- _Task data_:
::::::

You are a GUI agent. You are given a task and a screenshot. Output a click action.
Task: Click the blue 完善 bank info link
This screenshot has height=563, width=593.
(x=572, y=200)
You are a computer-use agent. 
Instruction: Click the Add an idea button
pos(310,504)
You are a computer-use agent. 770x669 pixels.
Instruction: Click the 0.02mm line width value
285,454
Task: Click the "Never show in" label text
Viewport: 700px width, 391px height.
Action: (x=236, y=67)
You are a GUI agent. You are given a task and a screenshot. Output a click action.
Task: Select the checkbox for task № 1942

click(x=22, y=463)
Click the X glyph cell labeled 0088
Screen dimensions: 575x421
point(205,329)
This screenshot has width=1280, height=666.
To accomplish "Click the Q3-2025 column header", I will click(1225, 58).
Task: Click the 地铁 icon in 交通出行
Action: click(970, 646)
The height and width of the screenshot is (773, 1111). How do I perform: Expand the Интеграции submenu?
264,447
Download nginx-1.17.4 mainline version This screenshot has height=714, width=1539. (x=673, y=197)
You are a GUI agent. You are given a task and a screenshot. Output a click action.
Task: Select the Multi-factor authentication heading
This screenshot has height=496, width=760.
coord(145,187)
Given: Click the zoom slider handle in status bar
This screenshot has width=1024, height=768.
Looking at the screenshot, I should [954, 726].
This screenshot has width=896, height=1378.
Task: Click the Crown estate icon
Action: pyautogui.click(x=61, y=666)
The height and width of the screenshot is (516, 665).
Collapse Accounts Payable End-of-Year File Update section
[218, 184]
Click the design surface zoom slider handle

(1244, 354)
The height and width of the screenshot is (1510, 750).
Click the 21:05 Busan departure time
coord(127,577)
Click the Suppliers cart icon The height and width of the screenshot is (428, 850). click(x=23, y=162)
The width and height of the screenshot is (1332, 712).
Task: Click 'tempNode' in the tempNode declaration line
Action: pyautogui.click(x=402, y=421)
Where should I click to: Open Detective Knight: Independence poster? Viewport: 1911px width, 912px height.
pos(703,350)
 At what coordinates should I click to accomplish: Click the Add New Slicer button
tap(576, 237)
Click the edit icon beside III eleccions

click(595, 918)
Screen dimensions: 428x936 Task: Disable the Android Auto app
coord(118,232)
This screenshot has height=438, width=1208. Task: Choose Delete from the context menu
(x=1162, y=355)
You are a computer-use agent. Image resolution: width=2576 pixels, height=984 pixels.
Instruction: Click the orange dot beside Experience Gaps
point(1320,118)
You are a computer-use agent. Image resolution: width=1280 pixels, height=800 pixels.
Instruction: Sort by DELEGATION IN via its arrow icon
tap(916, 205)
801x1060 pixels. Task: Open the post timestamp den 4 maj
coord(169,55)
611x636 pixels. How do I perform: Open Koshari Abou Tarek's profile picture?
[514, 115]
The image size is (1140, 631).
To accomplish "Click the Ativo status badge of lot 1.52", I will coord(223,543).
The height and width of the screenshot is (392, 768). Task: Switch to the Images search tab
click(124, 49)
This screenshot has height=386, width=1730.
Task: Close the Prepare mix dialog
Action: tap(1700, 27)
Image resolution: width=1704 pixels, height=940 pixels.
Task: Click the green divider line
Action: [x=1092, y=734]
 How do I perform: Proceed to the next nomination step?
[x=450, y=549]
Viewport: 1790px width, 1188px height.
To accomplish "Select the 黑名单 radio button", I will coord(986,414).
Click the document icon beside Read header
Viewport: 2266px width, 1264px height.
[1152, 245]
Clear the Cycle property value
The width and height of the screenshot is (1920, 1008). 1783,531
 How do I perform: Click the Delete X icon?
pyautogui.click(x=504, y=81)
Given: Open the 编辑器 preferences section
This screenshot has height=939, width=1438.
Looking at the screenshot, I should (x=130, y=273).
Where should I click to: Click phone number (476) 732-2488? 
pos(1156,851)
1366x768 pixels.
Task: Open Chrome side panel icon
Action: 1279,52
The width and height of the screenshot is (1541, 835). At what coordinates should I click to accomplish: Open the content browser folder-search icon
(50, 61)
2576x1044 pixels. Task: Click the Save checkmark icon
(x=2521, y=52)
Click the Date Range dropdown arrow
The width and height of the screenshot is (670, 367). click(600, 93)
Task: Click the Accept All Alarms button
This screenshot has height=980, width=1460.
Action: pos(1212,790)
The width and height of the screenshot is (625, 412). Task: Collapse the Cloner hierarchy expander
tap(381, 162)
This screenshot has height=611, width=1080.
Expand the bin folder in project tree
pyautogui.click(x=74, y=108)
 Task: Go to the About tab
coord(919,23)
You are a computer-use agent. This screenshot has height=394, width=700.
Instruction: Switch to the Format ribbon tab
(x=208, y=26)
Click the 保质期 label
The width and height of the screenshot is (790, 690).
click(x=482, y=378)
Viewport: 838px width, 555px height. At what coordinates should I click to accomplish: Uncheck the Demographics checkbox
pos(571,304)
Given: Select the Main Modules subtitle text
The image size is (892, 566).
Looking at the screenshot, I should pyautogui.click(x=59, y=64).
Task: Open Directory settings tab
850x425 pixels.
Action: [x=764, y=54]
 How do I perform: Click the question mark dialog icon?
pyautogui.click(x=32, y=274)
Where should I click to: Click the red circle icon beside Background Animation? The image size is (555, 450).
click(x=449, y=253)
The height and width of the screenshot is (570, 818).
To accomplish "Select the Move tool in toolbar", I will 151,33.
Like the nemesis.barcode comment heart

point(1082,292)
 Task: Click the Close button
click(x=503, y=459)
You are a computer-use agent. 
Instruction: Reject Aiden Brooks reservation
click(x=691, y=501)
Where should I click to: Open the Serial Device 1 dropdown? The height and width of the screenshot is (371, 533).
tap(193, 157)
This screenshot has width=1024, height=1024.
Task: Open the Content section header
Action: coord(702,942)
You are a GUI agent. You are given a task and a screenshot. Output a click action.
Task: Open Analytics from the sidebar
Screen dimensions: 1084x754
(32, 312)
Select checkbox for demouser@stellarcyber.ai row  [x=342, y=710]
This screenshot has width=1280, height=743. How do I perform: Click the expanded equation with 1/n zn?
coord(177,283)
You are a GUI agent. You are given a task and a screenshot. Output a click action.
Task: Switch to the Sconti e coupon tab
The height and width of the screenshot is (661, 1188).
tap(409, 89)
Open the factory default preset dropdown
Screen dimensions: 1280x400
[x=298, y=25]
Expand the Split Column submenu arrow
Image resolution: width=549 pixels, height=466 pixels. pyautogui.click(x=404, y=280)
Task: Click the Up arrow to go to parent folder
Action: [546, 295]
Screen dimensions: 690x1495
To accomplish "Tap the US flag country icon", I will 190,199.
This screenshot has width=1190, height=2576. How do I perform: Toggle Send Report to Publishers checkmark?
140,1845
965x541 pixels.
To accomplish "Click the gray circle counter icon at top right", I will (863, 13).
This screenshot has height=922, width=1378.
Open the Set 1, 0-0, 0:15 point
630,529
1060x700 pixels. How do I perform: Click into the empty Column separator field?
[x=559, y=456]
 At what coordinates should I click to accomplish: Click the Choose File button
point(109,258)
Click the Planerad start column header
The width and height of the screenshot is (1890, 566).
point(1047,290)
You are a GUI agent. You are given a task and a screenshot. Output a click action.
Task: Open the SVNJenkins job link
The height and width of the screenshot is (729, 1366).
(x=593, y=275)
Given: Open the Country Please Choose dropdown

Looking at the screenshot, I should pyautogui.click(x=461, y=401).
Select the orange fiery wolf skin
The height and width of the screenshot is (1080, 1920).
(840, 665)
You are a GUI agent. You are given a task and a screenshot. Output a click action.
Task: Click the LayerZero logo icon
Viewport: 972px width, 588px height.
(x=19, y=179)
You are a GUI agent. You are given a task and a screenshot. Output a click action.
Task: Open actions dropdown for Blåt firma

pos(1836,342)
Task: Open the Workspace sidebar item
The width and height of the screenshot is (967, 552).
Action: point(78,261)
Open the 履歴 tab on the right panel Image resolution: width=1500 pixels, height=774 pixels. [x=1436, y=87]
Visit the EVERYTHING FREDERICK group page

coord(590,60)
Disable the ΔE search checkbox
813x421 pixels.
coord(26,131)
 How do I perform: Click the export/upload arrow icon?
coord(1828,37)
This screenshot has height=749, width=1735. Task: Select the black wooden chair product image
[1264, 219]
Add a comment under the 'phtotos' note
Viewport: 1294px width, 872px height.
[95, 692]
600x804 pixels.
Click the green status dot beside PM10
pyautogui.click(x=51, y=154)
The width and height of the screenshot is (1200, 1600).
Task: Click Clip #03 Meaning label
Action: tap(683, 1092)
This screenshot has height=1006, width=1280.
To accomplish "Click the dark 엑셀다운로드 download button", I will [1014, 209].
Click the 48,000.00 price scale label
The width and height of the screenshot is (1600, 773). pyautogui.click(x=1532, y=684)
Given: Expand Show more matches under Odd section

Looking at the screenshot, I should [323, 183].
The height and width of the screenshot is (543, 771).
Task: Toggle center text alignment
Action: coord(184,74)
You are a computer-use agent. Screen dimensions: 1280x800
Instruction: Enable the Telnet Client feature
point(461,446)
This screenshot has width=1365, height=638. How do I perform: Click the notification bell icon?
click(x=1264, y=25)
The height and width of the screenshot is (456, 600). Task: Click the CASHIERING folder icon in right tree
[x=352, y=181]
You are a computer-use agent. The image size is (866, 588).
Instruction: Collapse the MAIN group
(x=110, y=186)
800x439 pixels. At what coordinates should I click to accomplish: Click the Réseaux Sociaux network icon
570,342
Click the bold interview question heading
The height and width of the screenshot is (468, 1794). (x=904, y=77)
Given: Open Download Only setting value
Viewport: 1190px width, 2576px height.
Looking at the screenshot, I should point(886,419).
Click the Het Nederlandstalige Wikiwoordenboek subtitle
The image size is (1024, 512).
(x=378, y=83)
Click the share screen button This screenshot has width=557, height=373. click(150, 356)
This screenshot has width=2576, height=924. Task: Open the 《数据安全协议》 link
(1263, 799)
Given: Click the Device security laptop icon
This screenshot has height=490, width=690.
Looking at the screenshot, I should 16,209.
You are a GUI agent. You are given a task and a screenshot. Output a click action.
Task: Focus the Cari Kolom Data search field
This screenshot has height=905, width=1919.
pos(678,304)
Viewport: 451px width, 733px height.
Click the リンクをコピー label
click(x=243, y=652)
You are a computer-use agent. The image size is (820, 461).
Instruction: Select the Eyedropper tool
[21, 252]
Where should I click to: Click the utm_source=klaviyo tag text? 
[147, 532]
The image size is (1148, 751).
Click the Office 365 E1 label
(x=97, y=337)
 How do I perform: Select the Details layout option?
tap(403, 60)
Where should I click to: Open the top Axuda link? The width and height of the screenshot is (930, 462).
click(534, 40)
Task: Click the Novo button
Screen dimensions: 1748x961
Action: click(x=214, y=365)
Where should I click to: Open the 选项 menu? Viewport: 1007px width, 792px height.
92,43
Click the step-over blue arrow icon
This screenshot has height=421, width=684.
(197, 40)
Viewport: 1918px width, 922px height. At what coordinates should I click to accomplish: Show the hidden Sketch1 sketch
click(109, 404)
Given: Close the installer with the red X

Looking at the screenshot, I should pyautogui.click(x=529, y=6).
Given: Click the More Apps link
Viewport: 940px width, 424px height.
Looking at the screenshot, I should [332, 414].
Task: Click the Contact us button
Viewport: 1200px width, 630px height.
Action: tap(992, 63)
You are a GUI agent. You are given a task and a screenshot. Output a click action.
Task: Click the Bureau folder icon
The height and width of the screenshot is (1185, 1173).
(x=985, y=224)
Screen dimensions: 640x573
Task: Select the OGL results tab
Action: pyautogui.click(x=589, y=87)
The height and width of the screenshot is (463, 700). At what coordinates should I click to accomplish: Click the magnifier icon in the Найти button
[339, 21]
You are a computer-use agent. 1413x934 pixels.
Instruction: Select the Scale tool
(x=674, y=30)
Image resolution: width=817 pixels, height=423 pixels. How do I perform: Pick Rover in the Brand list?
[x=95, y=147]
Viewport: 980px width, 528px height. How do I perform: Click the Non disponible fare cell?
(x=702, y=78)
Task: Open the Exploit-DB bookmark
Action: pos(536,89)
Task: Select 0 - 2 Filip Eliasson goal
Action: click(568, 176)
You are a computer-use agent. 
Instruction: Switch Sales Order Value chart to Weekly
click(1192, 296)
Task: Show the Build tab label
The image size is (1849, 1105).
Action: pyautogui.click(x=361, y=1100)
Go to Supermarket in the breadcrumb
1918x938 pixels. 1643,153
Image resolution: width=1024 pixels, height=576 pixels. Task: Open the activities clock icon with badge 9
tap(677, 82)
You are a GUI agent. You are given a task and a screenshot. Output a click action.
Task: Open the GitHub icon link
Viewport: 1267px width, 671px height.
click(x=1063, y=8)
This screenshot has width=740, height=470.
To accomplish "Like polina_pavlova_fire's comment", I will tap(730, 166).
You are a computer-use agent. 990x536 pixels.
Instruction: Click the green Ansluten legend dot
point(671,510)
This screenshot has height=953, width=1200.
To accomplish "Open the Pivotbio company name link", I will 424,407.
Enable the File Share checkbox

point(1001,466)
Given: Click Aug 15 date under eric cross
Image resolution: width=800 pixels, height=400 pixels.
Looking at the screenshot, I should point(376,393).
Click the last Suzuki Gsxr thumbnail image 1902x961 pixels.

::::::

Given the records above, return exactly the lines starting at the line containing "The height and width of the screenshot is (773, 1111)." and ending at the line containing "Download nginx-1.17.4 mainline", including both.

The height and width of the screenshot is (773, 1111). How do I perform: Expand the Интеграции submenu?
264,447
Download nginx-1.17.4 mainline version This screenshot has height=714, width=1539. (x=673, y=197)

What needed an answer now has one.